[Entries on where items appear]
------------------------------------------------------------

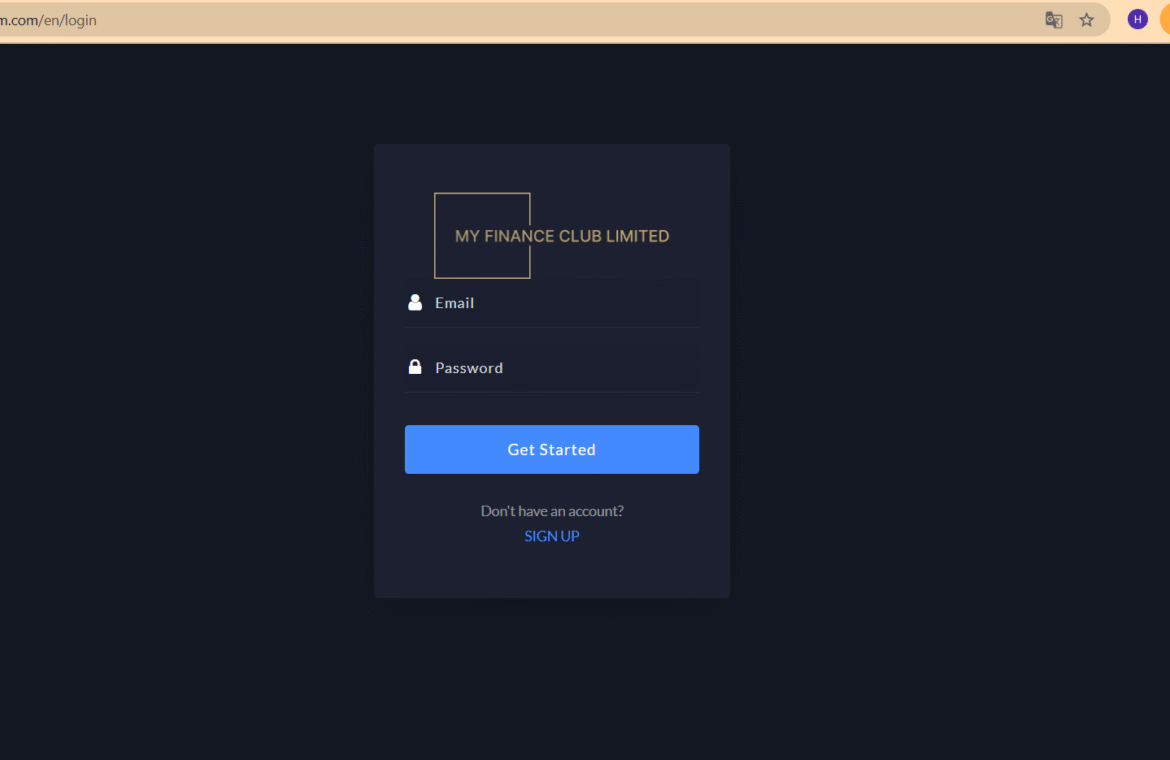
Task: Click the MY FINANCE CLUB LIMITED logo text
Action: (x=562, y=236)
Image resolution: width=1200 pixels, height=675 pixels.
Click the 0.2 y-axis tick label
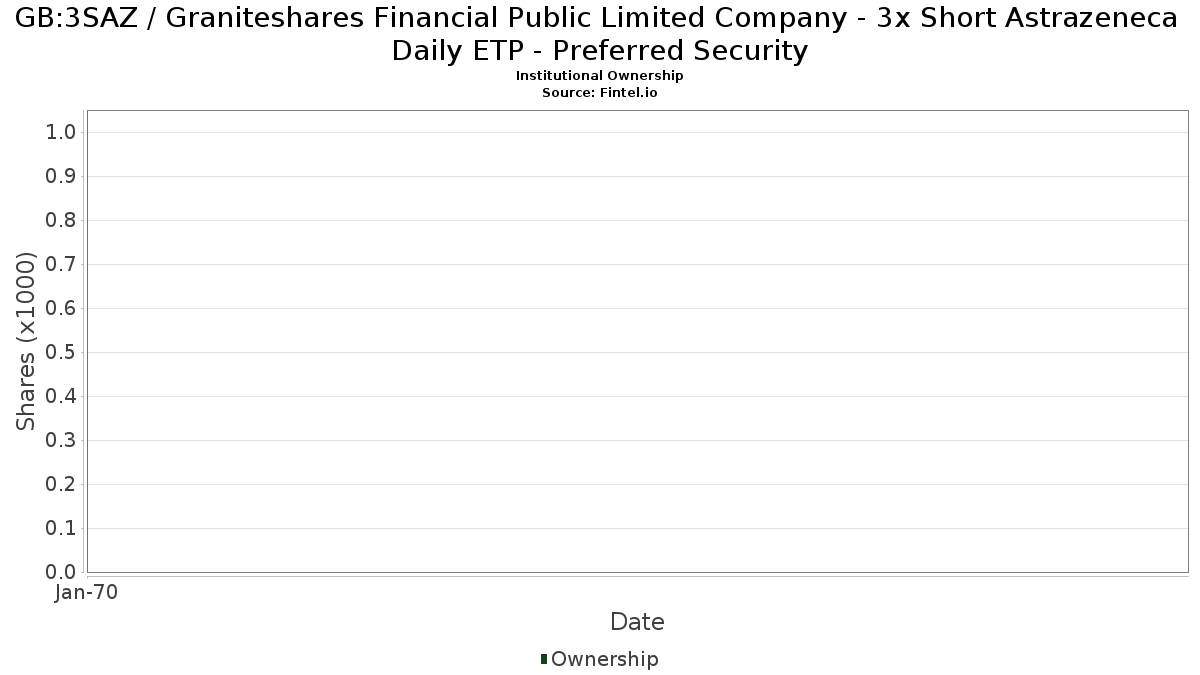click(62, 485)
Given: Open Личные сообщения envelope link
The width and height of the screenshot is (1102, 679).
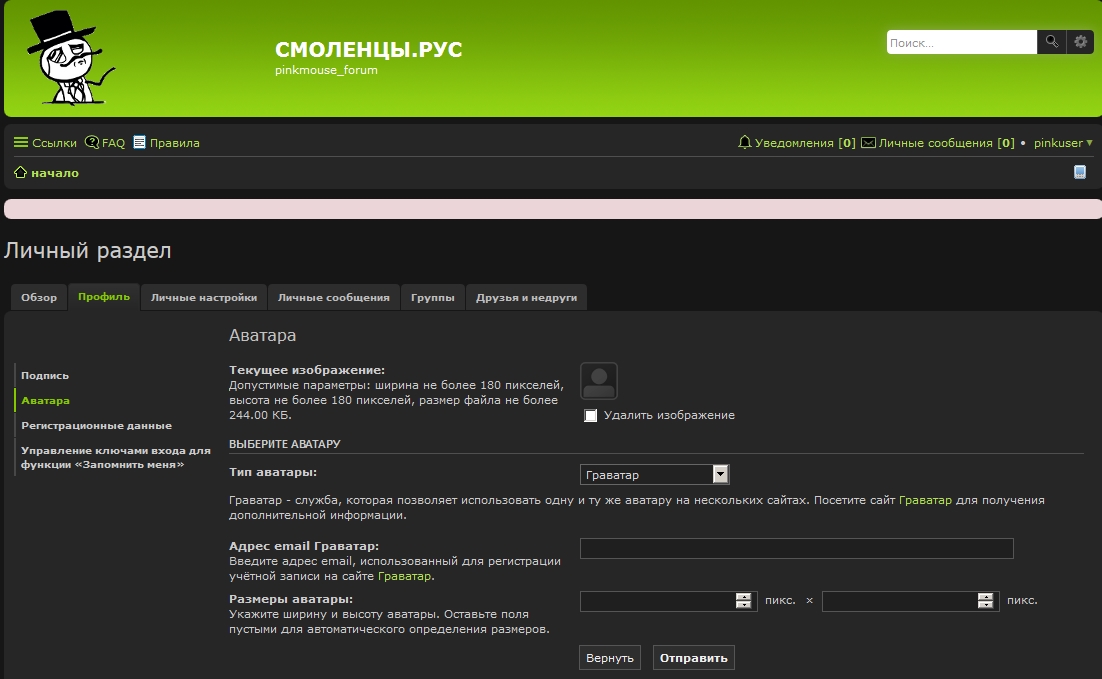Looking at the screenshot, I should [x=937, y=143].
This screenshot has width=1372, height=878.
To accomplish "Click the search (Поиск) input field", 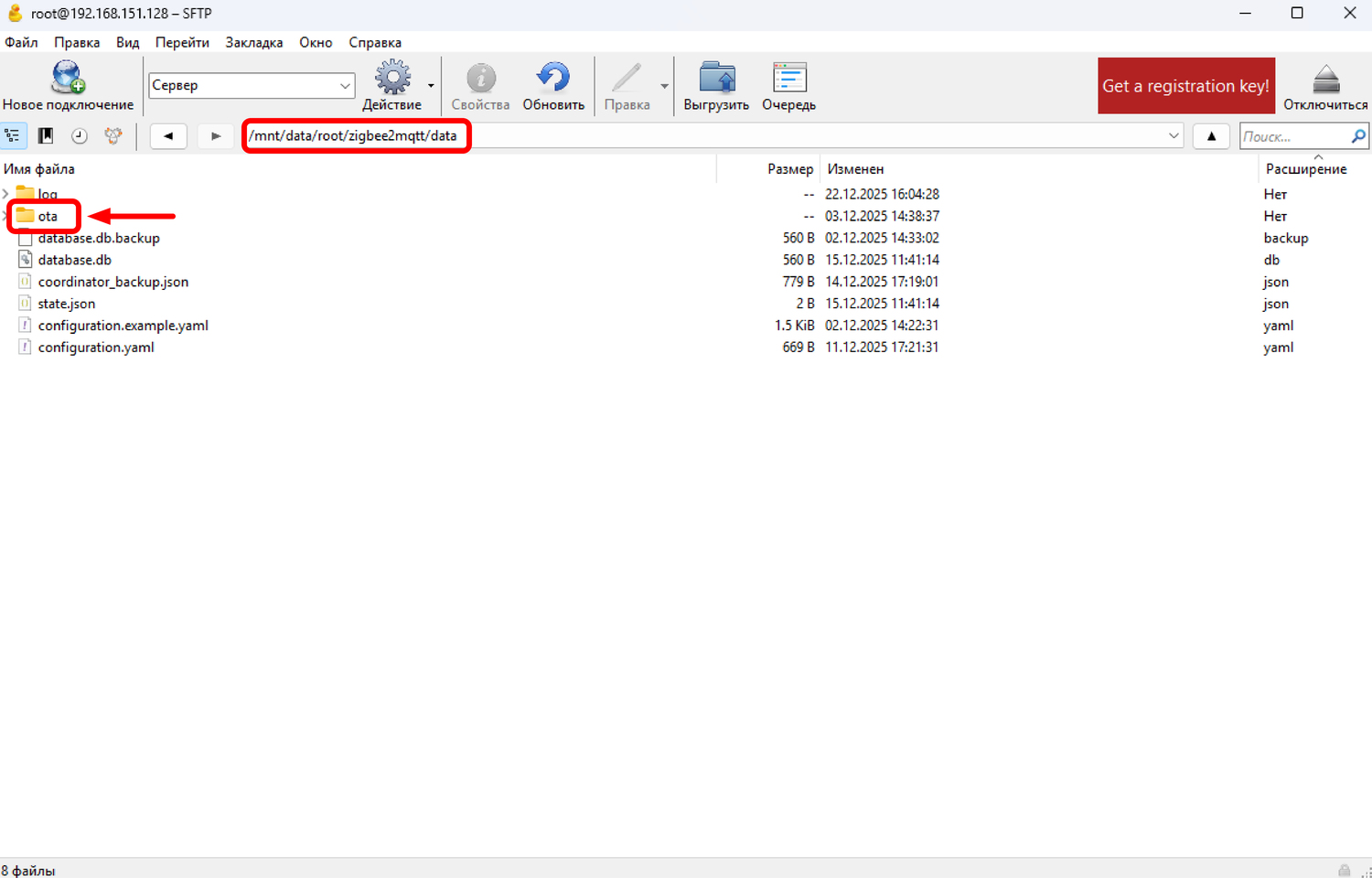I will click(1293, 136).
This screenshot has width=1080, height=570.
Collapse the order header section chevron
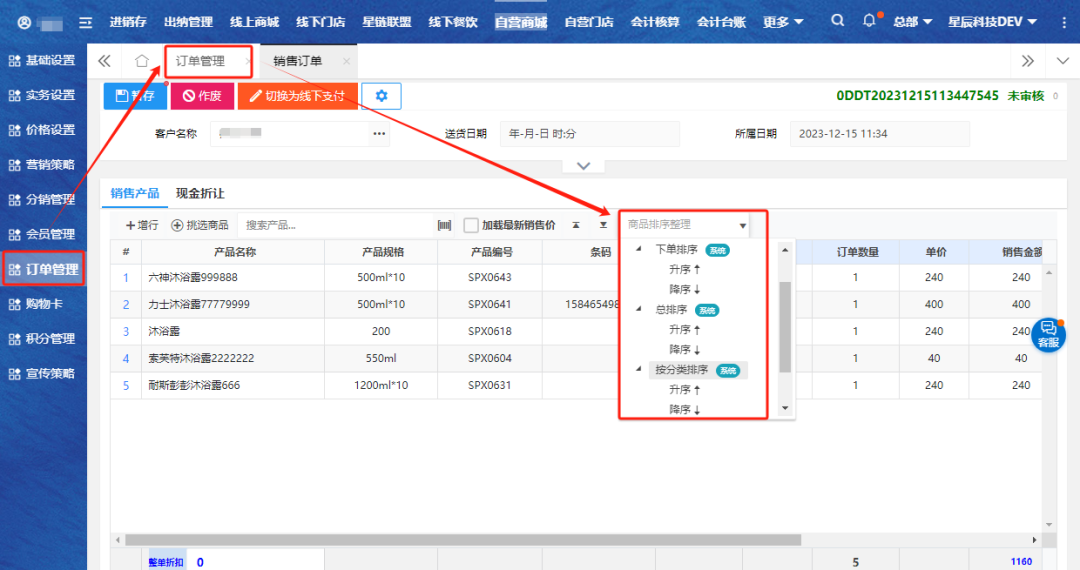pos(584,166)
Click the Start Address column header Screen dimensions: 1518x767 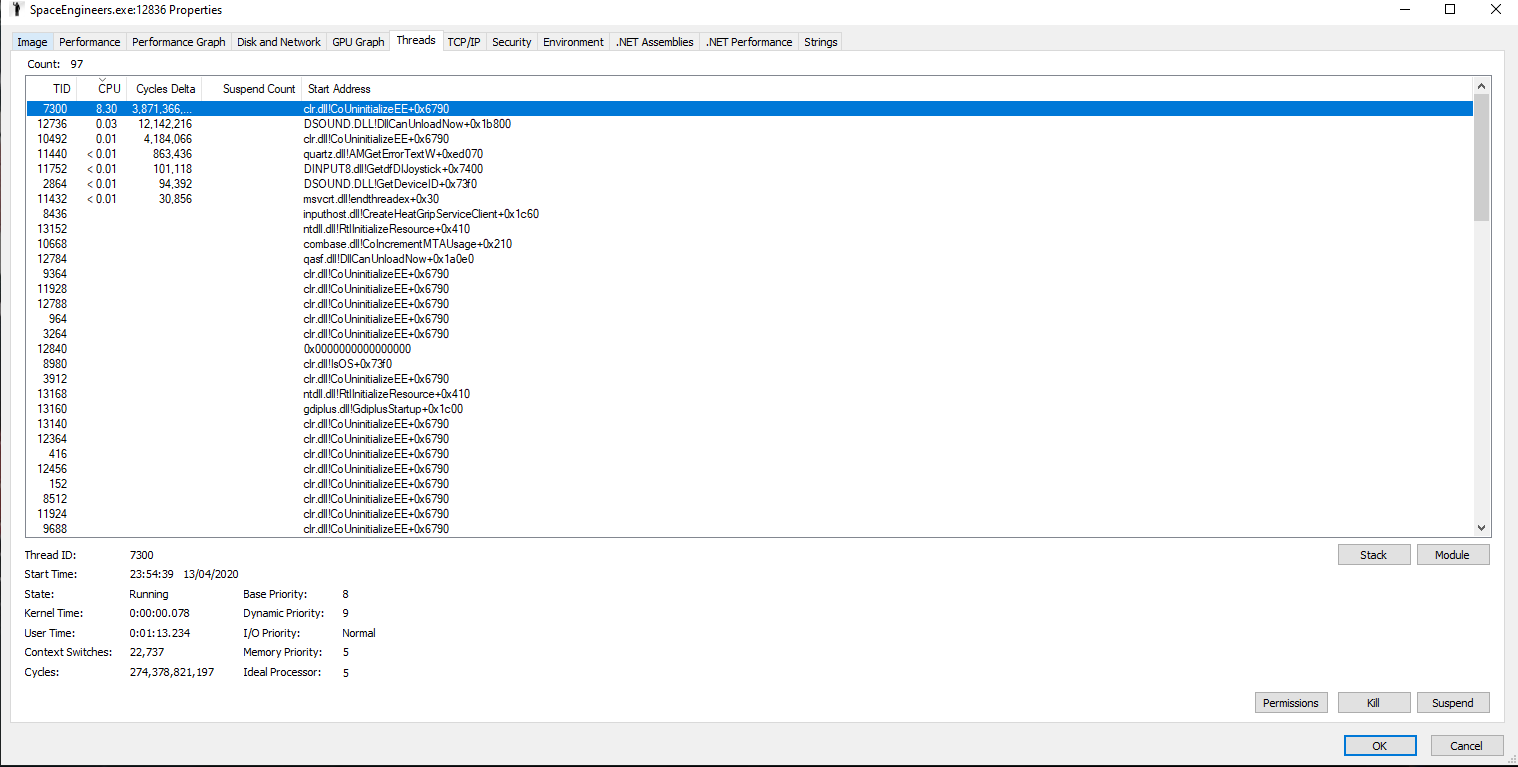click(339, 89)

------------------------------------------------------------

# Short exercise
Reproduce the lines from the one containing "Image resolution: width=1200" through the one containing "Looking at the", word for word, omitting the pictures.

# Result
Image resolution: width=1200 pixels, height=675 pixels.
Click the 0.2 y-axis tick label
click(62, 485)
Given: Open Личные сообщения envelope link
The width and height of the screenshot is (1102, 679).
Looking at the screenshot, I should [x=937, y=143].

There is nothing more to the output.